An estimated 50,000 crashes every year in Florida are attributed to distraction, according to the Florida Department of Highway Safety and Motor Vehicles. These collisions lead to 3,500 serious bodily injuries and nearly 250 deaths. Further, it’s a phenomenon that has spiked 26 percent just in the last four years, largely thanks to the advent of cell phones.
But for all the destruction and havoc it wreaks, texting and driving is not a primary offense in Florida. What this means is a law enforcement officer may clearly spot a driver who is in violation of F.S. 316.305 (Florida’s texting-and-driving law), and would be able to do nothing about it – even with clear and unequivocal proof – unless that driver was also in violation of a primary offense.
That could change if a bill passes that would make texting while driving a primary offense. It’s not the first time such a measure has been proposed, as The Tampa Bay Times reports, but this time it has the support of several key legislative leaders. The new bill would keep the fine for texting and driving at a meager $30 and there still would not be any points added to the driver’s record if there was a violation. The main difference would be that officers would have the power to stop and cite motorists solely for violating that offense.
As it now stands, 43 states have already made this move.

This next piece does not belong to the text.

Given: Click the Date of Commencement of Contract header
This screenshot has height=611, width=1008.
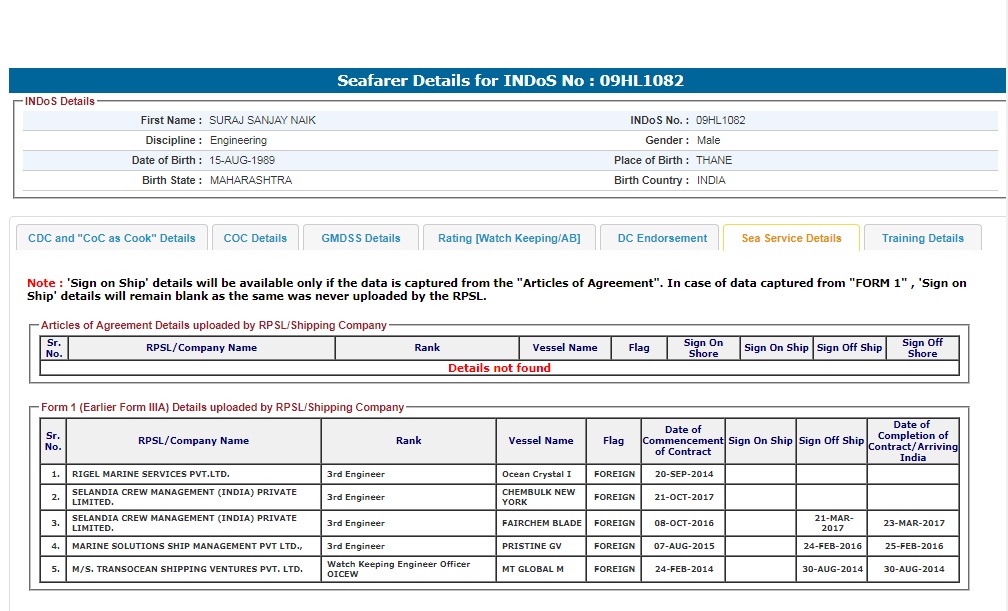Looking at the screenshot, I should point(683,441).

Florida is one of three that consider it a secondary offense. Two others don’t have any state law, and another only bans it for commercial drivers and those 21 and younger.
The U.S. government posits that 3,500 people are killed nationally by drivers who are distracted with text messages. That works out to more than nine daily. Additionally, another 400,000 are estimated to suffer injuries in these crashes. These estimates are likely low because unlike drunk driving, texting and driving isn’t easily tracked.
Although there are some skeptics – particularly given that the texting and driving laws are not as greatly enforced as some would hope – there is evidence that such legislation does work. For instance, the Insurance Institute for Highway Safety reports that five of the seven states that had the highest rates of fatalities for texting-and-driving offenses did NOT have primary offense statutes. Further, a study several years ago by researchers at the University of Alabama revealed there was a 3 percent decrease in the number of deaths in states that had what is considered a “full texting ban,” where the offense is considered a primary one for all road users.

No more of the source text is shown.